__Exercise instructions__: Give back the whole listing exactly as shown.

>>

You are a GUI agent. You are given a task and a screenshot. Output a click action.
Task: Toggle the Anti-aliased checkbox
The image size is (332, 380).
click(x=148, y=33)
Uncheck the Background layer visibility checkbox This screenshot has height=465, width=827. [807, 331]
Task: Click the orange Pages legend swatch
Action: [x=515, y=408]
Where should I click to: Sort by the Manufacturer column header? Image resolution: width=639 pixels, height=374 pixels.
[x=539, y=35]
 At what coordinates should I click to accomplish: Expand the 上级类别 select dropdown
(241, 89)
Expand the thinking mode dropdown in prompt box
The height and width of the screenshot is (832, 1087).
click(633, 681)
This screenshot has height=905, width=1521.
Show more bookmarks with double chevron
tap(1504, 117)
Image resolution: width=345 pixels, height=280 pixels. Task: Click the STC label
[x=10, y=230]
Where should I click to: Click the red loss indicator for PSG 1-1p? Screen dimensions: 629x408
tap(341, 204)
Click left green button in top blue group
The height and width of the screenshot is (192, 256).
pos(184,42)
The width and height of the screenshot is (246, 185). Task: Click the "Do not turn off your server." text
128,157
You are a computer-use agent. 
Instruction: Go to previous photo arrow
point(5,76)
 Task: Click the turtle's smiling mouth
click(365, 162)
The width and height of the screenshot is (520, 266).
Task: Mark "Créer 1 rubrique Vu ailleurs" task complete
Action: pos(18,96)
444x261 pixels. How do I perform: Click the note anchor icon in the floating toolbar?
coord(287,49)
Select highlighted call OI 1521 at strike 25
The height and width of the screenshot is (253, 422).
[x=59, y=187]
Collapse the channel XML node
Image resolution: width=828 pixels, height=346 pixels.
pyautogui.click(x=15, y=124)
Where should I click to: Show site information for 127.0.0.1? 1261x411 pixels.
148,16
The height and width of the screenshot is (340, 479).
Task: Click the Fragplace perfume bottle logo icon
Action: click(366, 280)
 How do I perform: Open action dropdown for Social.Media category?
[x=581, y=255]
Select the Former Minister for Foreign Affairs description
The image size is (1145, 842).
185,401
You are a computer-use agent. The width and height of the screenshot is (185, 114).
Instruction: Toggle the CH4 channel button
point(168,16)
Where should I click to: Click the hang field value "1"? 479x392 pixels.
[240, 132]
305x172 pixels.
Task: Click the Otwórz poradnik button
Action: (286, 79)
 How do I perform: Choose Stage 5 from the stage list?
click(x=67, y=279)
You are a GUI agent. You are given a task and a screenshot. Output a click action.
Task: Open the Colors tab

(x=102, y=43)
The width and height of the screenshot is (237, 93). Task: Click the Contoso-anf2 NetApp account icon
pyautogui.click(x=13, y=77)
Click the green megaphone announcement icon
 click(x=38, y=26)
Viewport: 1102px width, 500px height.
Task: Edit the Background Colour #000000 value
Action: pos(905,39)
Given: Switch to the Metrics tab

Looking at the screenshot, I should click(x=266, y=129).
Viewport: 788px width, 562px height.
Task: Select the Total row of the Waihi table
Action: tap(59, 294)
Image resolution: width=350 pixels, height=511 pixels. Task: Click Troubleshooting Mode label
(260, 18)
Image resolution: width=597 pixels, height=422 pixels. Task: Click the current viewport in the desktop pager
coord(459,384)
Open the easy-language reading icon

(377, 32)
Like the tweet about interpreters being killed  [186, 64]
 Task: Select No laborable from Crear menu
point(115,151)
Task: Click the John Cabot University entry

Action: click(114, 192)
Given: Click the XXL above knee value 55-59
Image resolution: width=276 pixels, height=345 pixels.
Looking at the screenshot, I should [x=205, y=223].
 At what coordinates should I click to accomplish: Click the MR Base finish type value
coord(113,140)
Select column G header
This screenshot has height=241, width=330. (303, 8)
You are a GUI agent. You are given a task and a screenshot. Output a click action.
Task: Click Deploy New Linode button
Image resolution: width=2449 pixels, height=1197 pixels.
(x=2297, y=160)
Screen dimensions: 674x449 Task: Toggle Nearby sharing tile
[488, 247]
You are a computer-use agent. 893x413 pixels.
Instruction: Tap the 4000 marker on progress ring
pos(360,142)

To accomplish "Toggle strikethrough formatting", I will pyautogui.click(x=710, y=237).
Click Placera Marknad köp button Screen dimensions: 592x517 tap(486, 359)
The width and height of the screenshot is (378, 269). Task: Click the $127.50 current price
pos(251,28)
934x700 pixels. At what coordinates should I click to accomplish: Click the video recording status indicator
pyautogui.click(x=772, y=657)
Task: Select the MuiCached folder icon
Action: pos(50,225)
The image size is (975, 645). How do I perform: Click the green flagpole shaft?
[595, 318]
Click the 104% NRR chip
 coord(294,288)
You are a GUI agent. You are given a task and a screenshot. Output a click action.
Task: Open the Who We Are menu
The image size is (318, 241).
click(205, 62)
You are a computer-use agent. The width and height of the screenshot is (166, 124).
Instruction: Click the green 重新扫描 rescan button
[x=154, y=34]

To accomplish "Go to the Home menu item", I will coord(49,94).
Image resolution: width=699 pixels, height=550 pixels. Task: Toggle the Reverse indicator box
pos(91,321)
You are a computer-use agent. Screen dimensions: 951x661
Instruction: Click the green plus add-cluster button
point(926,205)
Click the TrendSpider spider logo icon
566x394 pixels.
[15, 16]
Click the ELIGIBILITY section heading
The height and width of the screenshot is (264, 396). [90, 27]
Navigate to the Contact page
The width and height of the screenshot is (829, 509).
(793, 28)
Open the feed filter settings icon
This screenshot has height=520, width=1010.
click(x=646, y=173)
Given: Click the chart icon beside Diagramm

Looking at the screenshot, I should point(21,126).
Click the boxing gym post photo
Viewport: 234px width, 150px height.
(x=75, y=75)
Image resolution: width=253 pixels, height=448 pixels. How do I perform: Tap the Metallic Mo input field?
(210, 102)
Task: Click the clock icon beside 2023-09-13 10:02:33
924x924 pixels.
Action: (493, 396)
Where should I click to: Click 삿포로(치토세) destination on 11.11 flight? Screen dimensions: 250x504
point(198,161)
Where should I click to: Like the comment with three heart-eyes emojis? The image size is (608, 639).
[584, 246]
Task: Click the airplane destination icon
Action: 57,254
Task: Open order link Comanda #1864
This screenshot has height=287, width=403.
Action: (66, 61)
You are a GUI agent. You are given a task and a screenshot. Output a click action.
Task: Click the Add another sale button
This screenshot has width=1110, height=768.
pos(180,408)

<<

__Exercise result__:
You are a GUI agent. You are given a task and a screenshot. Output a click action.
Task: Toggle the Anti-aliased checkbox
The image size is (332, 380).
click(x=148, y=33)
Uncheck the Background layer visibility checkbox This screenshot has height=465, width=827. [807, 331]
Task: Click the orange Pages legend swatch
Action: [x=515, y=408]
Where should I click to: Sort by the Manufacturer column header? Image resolution: width=639 pixels, height=374 pixels.
[x=539, y=35]
 At what coordinates should I click to accomplish: Expand the 上级类别 select dropdown
(241, 89)
Expand the thinking mode dropdown in prompt box
The height and width of the screenshot is (832, 1087).
click(633, 681)
This screenshot has height=905, width=1521.
Show more bookmarks with double chevron
tap(1504, 117)
Image resolution: width=345 pixels, height=280 pixels. Task: Click the STC label
[x=10, y=230]
Where should I click to: Click the red loss indicator for PSG 1-1p? Screen dimensions: 629x408
tap(341, 204)
Click left green button in top blue group
The height and width of the screenshot is (192, 256).
pos(184,42)
The width and height of the screenshot is (246, 185). Task: Click the "Do not turn off your server." text
128,157
You are a computer-use agent. 
Instruction: Go to previous photo arrow
point(5,76)
 Task: Click the turtle's smiling mouth
click(365, 162)
The width and height of the screenshot is (520, 266).
Task: Mark "Créer 1 rubrique Vu ailleurs" task complete
Action: pos(18,96)
444x261 pixels. How do I perform: Click the note anchor icon in the floating toolbar?
coord(287,49)
Select highlighted call OI 1521 at strike 25
The height and width of the screenshot is (253, 422).
[x=59, y=187]
Collapse the channel XML node
Image resolution: width=828 pixels, height=346 pixels.
pyautogui.click(x=15, y=124)
Where should I click to: Show site information for 127.0.0.1? 1261x411 pixels.
148,16
The height and width of the screenshot is (340, 479).
Task: Click the Fragplace perfume bottle logo icon
Action: click(366, 280)
 How do I perform: Open action dropdown for Social.Media category?
[x=581, y=255]
Select the Former Minister for Foreign Affairs description
The image size is (1145, 842).
185,401
You are a computer-use agent. The width and height of the screenshot is (185, 114).
Instruction: Toggle the CH4 channel button
point(168,16)
Where should I click to: Click the hang field value "1"? 479x392 pixels.
[240, 132]
305x172 pixels.
Task: Click the Otwórz poradnik button
Action: (286, 79)
 How do I perform: Choose Stage 5 from the stage list?
click(x=67, y=279)
You are a GUI agent. You are given a task and a screenshot. Output a click action.
Task: Open the Colors tab

(x=102, y=43)
The width and height of the screenshot is (237, 93). Task: Click the Contoso-anf2 NetApp account icon
pyautogui.click(x=13, y=77)
Click the green megaphone announcement icon
 click(x=38, y=26)
Viewport: 1102px width, 500px height.
Task: Edit the Background Colour #000000 value
Action: pos(905,39)
Given: Switch to the Metrics tab

Looking at the screenshot, I should click(x=266, y=129).
Viewport: 788px width, 562px height.
Task: Select the Total row of the Waihi table
Action: tap(59, 294)
Image resolution: width=350 pixels, height=511 pixels. Task: Click Troubleshooting Mode label
(260, 18)
Image resolution: width=597 pixels, height=422 pixels. Task: Click the current viewport in the desktop pager
coord(459,384)
Open the easy-language reading icon

(377, 32)
Like the tweet about interpreters being killed  [186, 64]
 Task: Select No laborable from Crear menu
point(115,151)
Task: Click the John Cabot University entry

Action: click(114, 192)
Given: Click the XXL above knee value 55-59
Image resolution: width=276 pixels, height=345 pixels.
Looking at the screenshot, I should [x=205, y=223].
 At what coordinates should I click to accomplish: Click the MR Base finish type value
coord(113,140)
Select column G header
This screenshot has height=241, width=330. (303, 8)
You are a GUI agent. You are given a task and a screenshot. Output a click action.
Task: Click Deploy New Linode button
Image resolution: width=2449 pixels, height=1197 pixels.
(x=2297, y=160)
Screen dimensions: 674x449 Task: Toggle Nearby sharing tile
[488, 247]
You are a computer-use agent. 893x413 pixels.
Instruction: Tap the 4000 marker on progress ring
pos(360,142)

To accomplish "Toggle strikethrough formatting", I will pyautogui.click(x=710, y=237).
Click Placera Marknad köp button Screen dimensions: 592x517 tap(486, 359)
The width and height of the screenshot is (378, 269). Task: Click the $127.50 current price
pos(251,28)
934x700 pixels. At what coordinates should I click to accomplish: Click the video recording status indicator
pyautogui.click(x=772, y=657)
Task: Select the MuiCached folder icon
Action: pos(50,225)
The image size is (975, 645). How do I perform: Click the green flagpole shaft?
[595, 318]
Click the 104% NRR chip
 coord(294,288)
You are a GUI agent. You are given a task and a screenshot. Output a click action.
Task: Open the Who We Are menu
The image size is (318, 241).
click(205, 62)
You are a computer-use agent. The width and height of the screenshot is (166, 124).
Instruction: Click the green 重新扫描 rescan button
[x=154, y=34]

To accomplish "Go to the Home menu item", I will coord(49,94).
Image resolution: width=699 pixels, height=550 pixels. Task: Toggle the Reverse indicator box
pos(91,321)
You are a computer-use agent. Screen dimensions: 951x661
Instruction: Click the green plus add-cluster button
point(926,205)
Click the TrendSpider spider logo icon
566x394 pixels.
[15, 16]
Click the ELIGIBILITY section heading
The height and width of the screenshot is (264, 396). [90, 27]
Navigate to the Contact page
The width and height of the screenshot is (829, 509).
(793, 28)
Open the feed filter settings icon
This screenshot has height=520, width=1010.
click(x=646, y=173)
Given: Click the chart icon beside Diagramm

Looking at the screenshot, I should point(21,126).
Click the boxing gym post photo
Viewport: 234px width, 150px height.
(x=75, y=75)
Image resolution: width=253 pixels, height=448 pixels. How do I perform: Tap the Metallic Mo input field?
(210, 102)
Task: Click the clock icon beside 2023-09-13 10:02:33
924x924 pixels.
Action: (493, 396)
Where should I click to: Click 삿포로(치토세) destination on 11.11 flight? Screen dimensions: 250x504
point(198,161)
Where should I click to: Like the comment with three heart-eyes emojis? The image size is (608, 639).
[584, 246]
Task: Click the airplane destination icon
Action: 57,254
Task: Open order link Comanda #1864
This screenshot has height=287, width=403.
Action: (66, 61)
You are a GUI agent. You are given a task and a screenshot. Output a click action.
Task: Click the Add another sale button
This screenshot has width=1110, height=768.
pos(180,408)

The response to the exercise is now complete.